The following interview was first published in ARGUSactueel on 24th of January 2013. It was done a couple of days before my keynote speech in Antwerp at the Belgian Global Compact Network meeting on January 30, organized in collaboration with VOKA (the Chamber of Commerce for Vlanderen), and the Antwerp World Diamant Center. The text is in Dutch language. I thank the organizers for the wonderful opportunity to talk in front of more than 80 careful listeners, connect to the Belgian frontliners in sustainability, and finally visit Antwerp!

Ralph Thurm – Een stap verder dan duurzaamheid

Op woensdag 30 januari komt Zeronaut Ralph Thurm naar Antwerpen.
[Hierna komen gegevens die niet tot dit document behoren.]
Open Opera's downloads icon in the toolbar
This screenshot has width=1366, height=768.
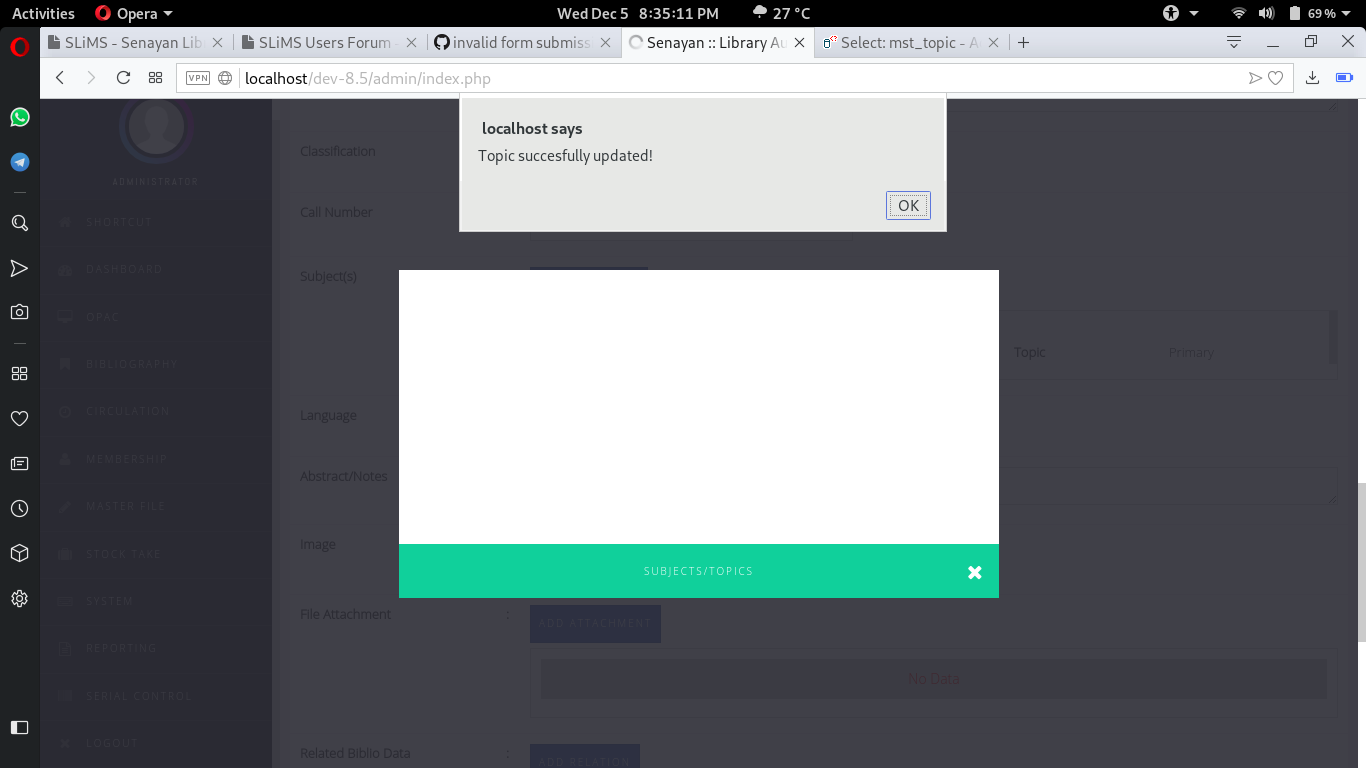1312,77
Hij is in ons land nog niet echt bekend, maar zijn systematische en holistische aanpak van MVO- en duurzaamheidskwesties maken hem tot een zeer boeiende vertegenwoordiger van de wereldwijde transitiebeweging.

Thurm staat voor een holistische aanpak van duurzaamheid en maatschappelijk verantwoord ondernemen en brengt dat in zijn twee jobs en in zijn manier van leven en werken in de praktijk. Hij is Directeur Collaborative Sustainability & Innovation bij Deloitte Nederland en runt daarnaast sinds september 2012 zijn eigen consultingbedrijf A|HEAD|ahead, waarmee hij meer radicale en experimentele duurzaamheidsoplossingen uitwerkt.
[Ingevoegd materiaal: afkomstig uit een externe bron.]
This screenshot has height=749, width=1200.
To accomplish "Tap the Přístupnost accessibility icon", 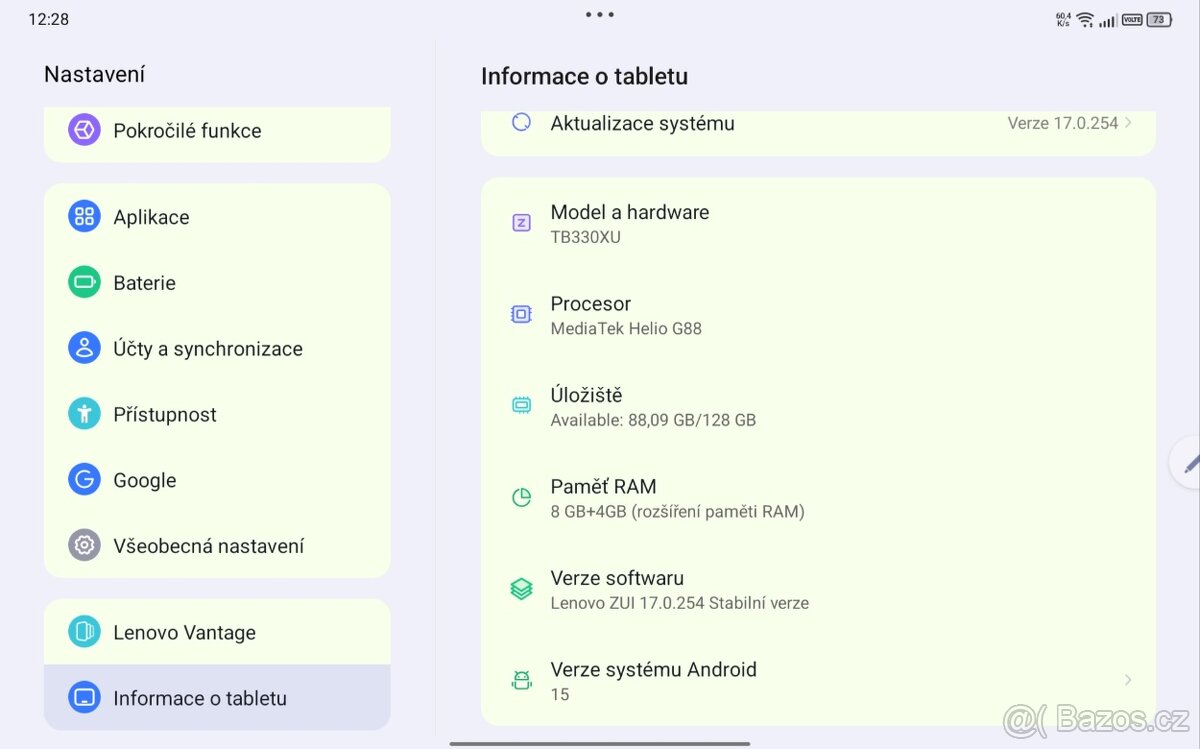I will coord(84,414).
“Misschien kunnen dat wel toekomstige services van Deloitte worden,’ zegt hij. ‘Bij Deloitte zijn we al een paar jaar bezig om duurzaamheid een onderdeel van alle werkzaamheden te maken. Duurzaamheid is een cross-cutting issue dat overal in de organisatie te voelen en te zien moet zijn. Zo krijg je ook meer authenticiteit en een groter gevoel van ownership bij de mensen. Daarnaast trachten we duurzaamheid en innovatie dichter bij mekaar te brengen, omdat het twee kanten van dezelfde medaille zijn. Waarbij ik me tussen haakjes zelfs afvraag of je innovatie die niet duurzaam is, überhaupt nog innovatie kunt noemen.”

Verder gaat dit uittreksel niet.